» What this task involves: What is needed is a word-for-word transcription of every record below.

» The data:
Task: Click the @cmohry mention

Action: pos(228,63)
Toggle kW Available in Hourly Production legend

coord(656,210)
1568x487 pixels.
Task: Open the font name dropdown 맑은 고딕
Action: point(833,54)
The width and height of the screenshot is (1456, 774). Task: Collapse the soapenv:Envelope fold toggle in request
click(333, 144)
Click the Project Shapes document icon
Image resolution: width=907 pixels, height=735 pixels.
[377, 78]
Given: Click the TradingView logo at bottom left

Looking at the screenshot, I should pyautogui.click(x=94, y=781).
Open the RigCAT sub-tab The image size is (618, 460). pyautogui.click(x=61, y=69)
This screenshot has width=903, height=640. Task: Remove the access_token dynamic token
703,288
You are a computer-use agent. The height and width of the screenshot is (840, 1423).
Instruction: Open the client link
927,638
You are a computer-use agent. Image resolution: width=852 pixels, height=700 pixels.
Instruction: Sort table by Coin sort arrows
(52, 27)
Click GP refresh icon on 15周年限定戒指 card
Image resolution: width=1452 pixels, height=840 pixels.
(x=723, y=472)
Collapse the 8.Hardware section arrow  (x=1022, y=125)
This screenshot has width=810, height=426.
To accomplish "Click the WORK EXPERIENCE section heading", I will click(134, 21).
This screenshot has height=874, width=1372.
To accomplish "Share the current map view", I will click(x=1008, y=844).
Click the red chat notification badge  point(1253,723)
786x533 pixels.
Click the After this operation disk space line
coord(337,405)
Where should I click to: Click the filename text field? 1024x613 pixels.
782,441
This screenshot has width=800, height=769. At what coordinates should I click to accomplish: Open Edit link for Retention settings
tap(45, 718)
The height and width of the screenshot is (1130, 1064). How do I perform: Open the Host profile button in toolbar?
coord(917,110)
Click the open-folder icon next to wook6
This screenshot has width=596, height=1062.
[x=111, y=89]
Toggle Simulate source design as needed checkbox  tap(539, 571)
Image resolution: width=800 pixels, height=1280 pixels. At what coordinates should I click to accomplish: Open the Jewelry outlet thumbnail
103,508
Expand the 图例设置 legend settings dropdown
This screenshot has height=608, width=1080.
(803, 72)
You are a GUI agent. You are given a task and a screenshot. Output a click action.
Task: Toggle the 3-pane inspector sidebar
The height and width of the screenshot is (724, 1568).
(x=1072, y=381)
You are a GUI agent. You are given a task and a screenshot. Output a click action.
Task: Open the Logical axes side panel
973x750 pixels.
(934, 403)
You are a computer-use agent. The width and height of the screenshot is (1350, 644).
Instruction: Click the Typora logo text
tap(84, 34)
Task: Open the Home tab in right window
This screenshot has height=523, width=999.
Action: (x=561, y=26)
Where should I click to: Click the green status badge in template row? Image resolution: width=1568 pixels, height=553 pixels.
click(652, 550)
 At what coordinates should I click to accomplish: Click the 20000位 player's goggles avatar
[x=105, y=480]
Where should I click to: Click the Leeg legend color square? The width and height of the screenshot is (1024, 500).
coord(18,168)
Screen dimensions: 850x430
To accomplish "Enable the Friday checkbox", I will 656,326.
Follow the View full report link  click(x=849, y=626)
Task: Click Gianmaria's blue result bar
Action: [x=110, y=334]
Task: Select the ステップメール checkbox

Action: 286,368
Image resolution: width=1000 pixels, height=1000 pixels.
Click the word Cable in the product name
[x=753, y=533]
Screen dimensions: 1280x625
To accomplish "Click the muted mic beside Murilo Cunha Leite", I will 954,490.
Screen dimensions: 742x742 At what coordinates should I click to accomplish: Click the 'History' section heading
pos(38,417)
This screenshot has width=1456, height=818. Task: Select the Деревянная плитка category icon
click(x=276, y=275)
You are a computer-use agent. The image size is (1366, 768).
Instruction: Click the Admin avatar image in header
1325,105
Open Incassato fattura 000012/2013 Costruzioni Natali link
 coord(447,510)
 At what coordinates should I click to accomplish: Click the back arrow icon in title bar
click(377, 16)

» Answer box:
Task: Click the @cmohry mention

Action: pos(228,63)
Toggle kW Available in Hourly Production legend

coord(656,210)
1568x487 pixels.
Task: Open the font name dropdown 맑은 고딕
Action: point(833,54)
The width and height of the screenshot is (1456, 774). Task: Collapse the soapenv:Envelope fold toggle in request
click(333, 144)
Click the Project Shapes document icon
Image resolution: width=907 pixels, height=735 pixels.
[377, 78]
Given: Click the TradingView logo at bottom left

Looking at the screenshot, I should pyautogui.click(x=94, y=781).
Open the RigCAT sub-tab The image size is (618, 460). pyautogui.click(x=61, y=69)
This screenshot has width=903, height=640. Task: Remove the access_token dynamic token
703,288
You are a computer-use agent. The height and width of the screenshot is (840, 1423).
Instruction: Open the client link
927,638
You are a computer-use agent. Image resolution: width=852 pixels, height=700 pixels.
Instruction: Sort table by Coin sort arrows
(52, 27)
Click GP refresh icon on 15周年限定戒指 card
Image resolution: width=1452 pixels, height=840 pixels.
(x=723, y=472)
Collapse the 8.Hardware section arrow  (x=1022, y=125)
This screenshot has width=810, height=426.
To accomplish "Click the WORK EXPERIENCE section heading", I will click(134, 21).
This screenshot has height=874, width=1372.
To accomplish "Share the current map view", I will click(x=1008, y=844).
Click the red chat notification badge  point(1253,723)
786x533 pixels.
Click the After this operation disk space line
coord(337,405)
Where should I click to: Click the filename text field? 1024x613 pixels.
782,441
This screenshot has width=800, height=769. At what coordinates should I click to accomplish: Open Edit link for Retention settings
tap(45, 718)
The height and width of the screenshot is (1130, 1064). How do I perform: Open the Host profile button in toolbar?
coord(917,110)
Click the open-folder icon next to wook6
This screenshot has width=596, height=1062.
[x=111, y=89]
Toggle Simulate source design as needed checkbox  tap(539, 571)
Image resolution: width=800 pixels, height=1280 pixels. At what coordinates should I click to accomplish: Open the Jewelry outlet thumbnail
103,508
Expand the 图例设置 legend settings dropdown
This screenshot has height=608, width=1080.
(803, 72)
You are a GUI agent. You are given a task and a screenshot. Output a click action.
Task: Toggle the 3-pane inspector sidebar
The height and width of the screenshot is (724, 1568).
(x=1072, y=381)
You are a GUI agent. You are given a task and a screenshot. Output a click action.
Task: Open the Logical axes side panel
973x750 pixels.
(934, 403)
You are a computer-use agent. The width and height of the screenshot is (1350, 644).
Instruction: Click the Typora logo text
tap(84, 34)
Task: Open the Home tab in right window
This screenshot has height=523, width=999.
Action: (x=561, y=26)
Where should I click to: Click the green status badge in template row? Image resolution: width=1568 pixels, height=553 pixels.
click(652, 550)
 At what coordinates should I click to accomplish: Click the 20000位 player's goggles avatar
[x=105, y=480]
Where should I click to: Click the Leeg legend color square? The width and height of the screenshot is (1024, 500).
coord(18,168)
Screen dimensions: 850x430
To accomplish "Enable the Friday checkbox", I will 656,326.
Follow the View full report link  click(x=849, y=626)
Task: Click Gianmaria's blue result bar
Action: [x=110, y=334]
Task: Select the ステップメール checkbox

Action: 286,368
Image resolution: width=1000 pixels, height=1000 pixels.
Click the word Cable in the product name
[x=753, y=533]
Screen dimensions: 1280x625
To accomplish "Click the muted mic beside Murilo Cunha Leite", I will 954,490.
Screen dimensions: 742x742 At what coordinates should I click to accomplish: Click the 'History' section heading
pos(38,417)
This screenshot has width=1456, height=818. Task: Select the Деревянная плитка category icon
click(x=276, y=275)
You are a computer-use agent. The image size is (1366, 768).
Instruction: Click the Admin avatar image in header
1325,105
Open Incassato fattura 000012/2013 Costruzioni Natali link
 coord(447,510)
 At what coordinates should I click to accomplish: Click the back arrow icon in title bar
click(377, 16)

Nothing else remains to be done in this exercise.